Lets add a few names to the list -
@alan.cooling @johnfsnow @GeoMan73 @Gonzo @jamiemcconnell
I don't even have an account on shoban ....
@sdust what's the practical way to "not show up on Shoban"? or protect myself, seriously not sure what to do.
@Bigriffi what kind of router or device are you running at 192.168.1.1? did you install manual port forward rules or setup some kind of proxy there?
1 Like
I have an enterprise class Fortinet router with manual port forward rules. I had used Meraki (manual rules) before I joined Fortinet, and it's pretty straight forward. I had turned on the IPS functionality but and lots of scanning/rules my SE suggested, but then Channels didn't work, so I just went with a basic setup and it works fine. If you had my setup, what would you do to protect yourself without breaking the service? I have an FG-60F Fortigate.
I think maybe you need to enable NAT mode on your ipv4 policy? Sounds like this device does a lot of fancy stuff and via doing a lot more than a simple nat port forward like most home routers would.
The issue is that over LTE in a in incognito session if you access your public IP your dvr is wide open. On a normal installation this would not occur.
Clearly we could be doing better to detect these exotic setups and make things more secure by default. It's something we are looking into.
Yeah, NAT is enabled. It's pretty complex, and the more I locked it down, the more I thought Channels wouldn't work. I still have a bunch of rules and inspection/filtering enable that I don't fully understand. Probably time for another session w/my SE.
I am thinking at this point you should be opening your router/firewall only for the IP you are connecting from. I am surprised nobody is asking how were their names obtained ....

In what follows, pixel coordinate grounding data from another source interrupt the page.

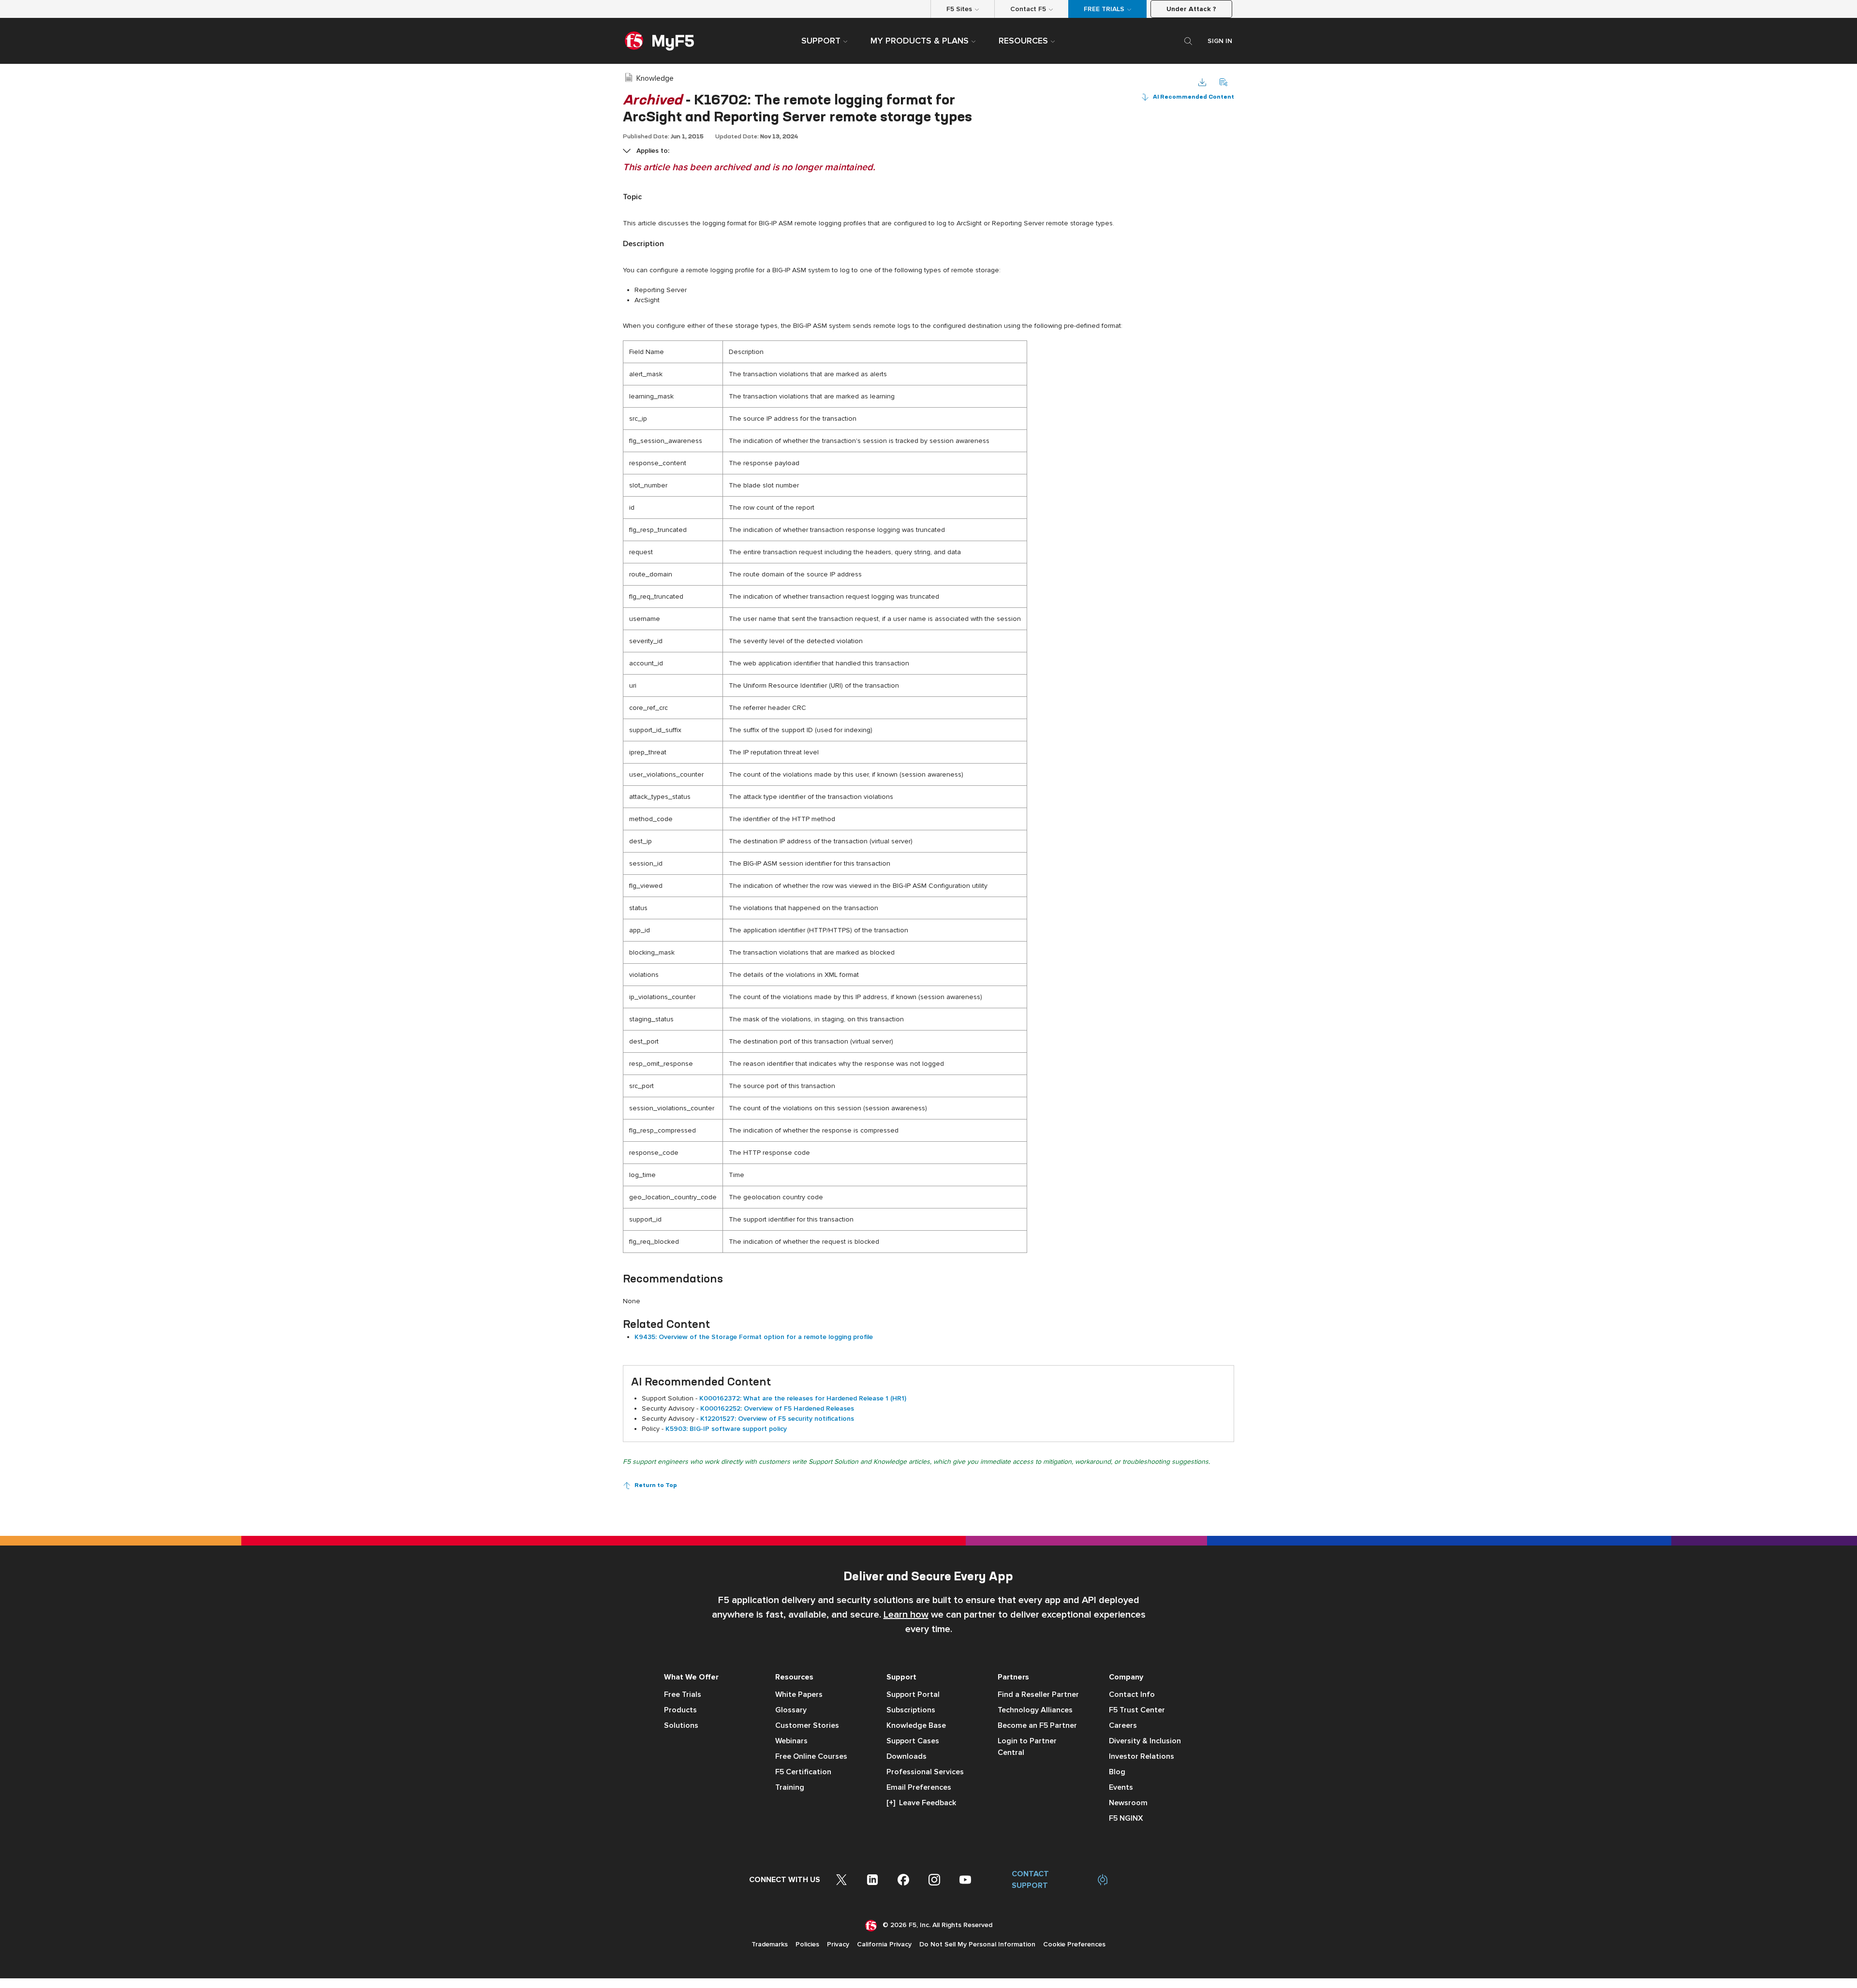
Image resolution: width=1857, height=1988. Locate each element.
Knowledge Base (916, 1725)
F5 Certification (803, 1772)
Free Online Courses (811, 1756)
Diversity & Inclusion (1145, 1741)
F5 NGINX (1126, 1818)
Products (680, 1710)
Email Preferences (918, 1787)
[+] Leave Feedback (921, 1803)
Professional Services (925, 1772)
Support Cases (912, 1741)
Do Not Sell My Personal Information (977, 1944)
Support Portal (913, 1694)
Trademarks (770, 1944)
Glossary (791, 1710)
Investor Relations (1141, 1756)
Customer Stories (807, 1725)
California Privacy (884, 1944)
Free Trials (682, 1694)
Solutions (681, 1725)
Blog (1117, 1772)
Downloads (906, 1756)
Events (1121, 1787)
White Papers (799, 1694)
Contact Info (1132, 1694)
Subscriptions (910, 1710)
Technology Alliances (1035, 1710)
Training (789, 1787)
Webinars (791, 1741)
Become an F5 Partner (1037, 1725)
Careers (1123, 1725)
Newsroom (1128, 1803)
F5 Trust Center (1137, 1710)
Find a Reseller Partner (1038, 1694)
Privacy (838, 1944)
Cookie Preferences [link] (1074, 1944)
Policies (807, 1944)
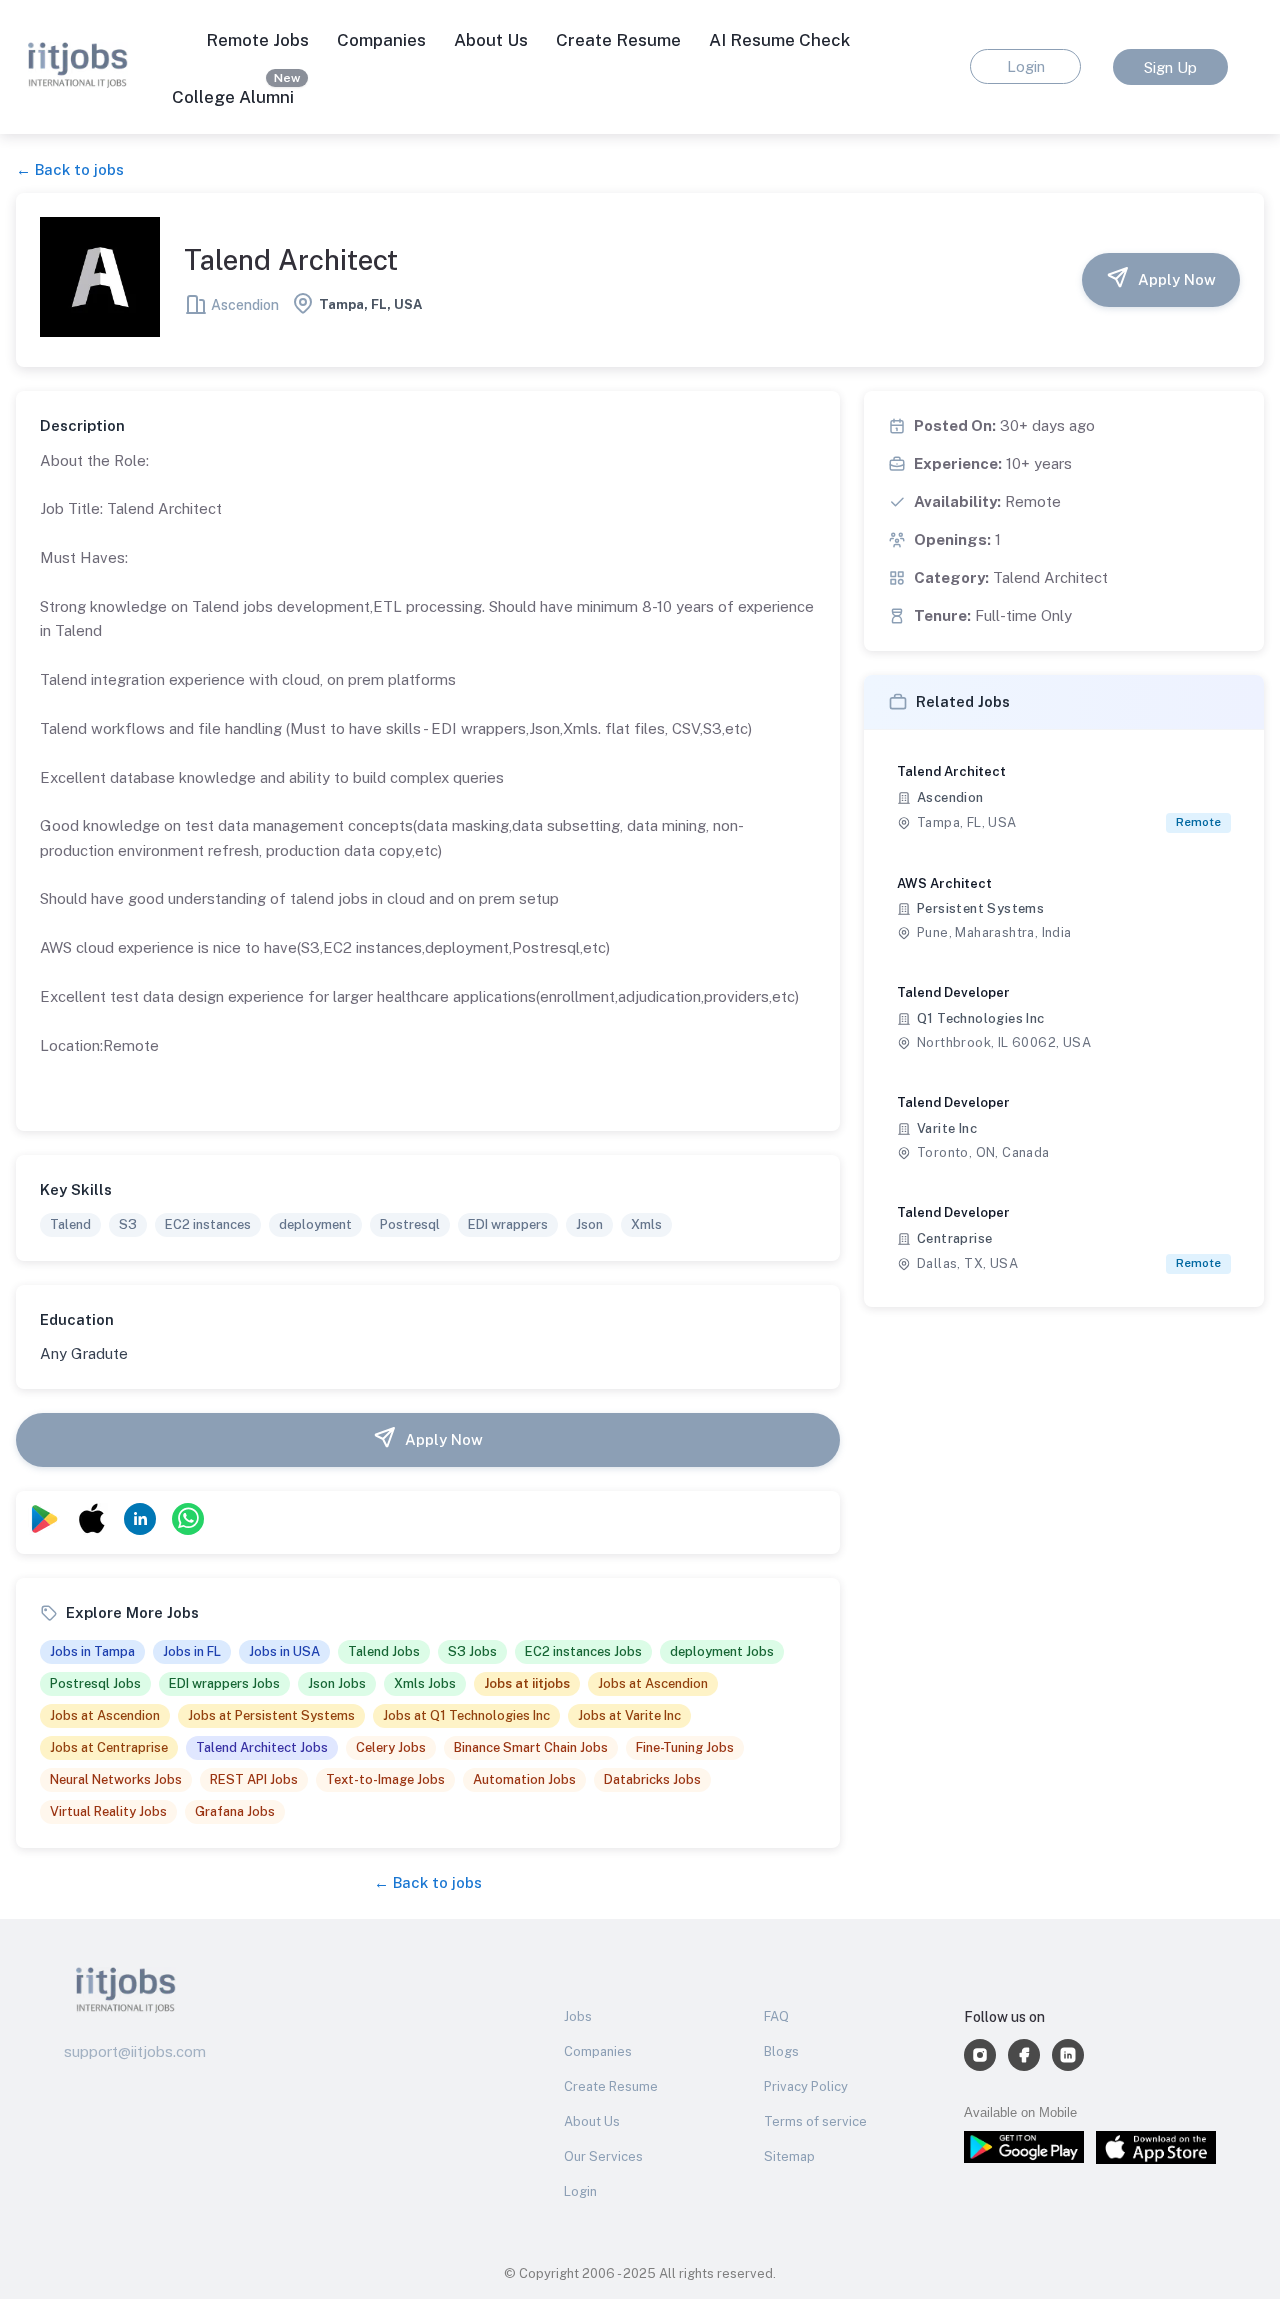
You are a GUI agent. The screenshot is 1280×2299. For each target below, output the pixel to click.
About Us (491, 40)
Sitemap (789, 2156)
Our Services (603, 2156)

Were they obtained by browsing to each shodan-listed IP at port 8089 and having full access to each DVR like I just did? I had to stop after the 3rd one because I felt so gross, like I was breaking into people's homes. I think this may need some work. 
1 Like
Apparently most routers perform not only DNAT but also SNAT which makes the DVR think the connection is local. There should be a separate, ssl only, port for public access.
Bonus points for not showing Channels certificate when connecting by IP.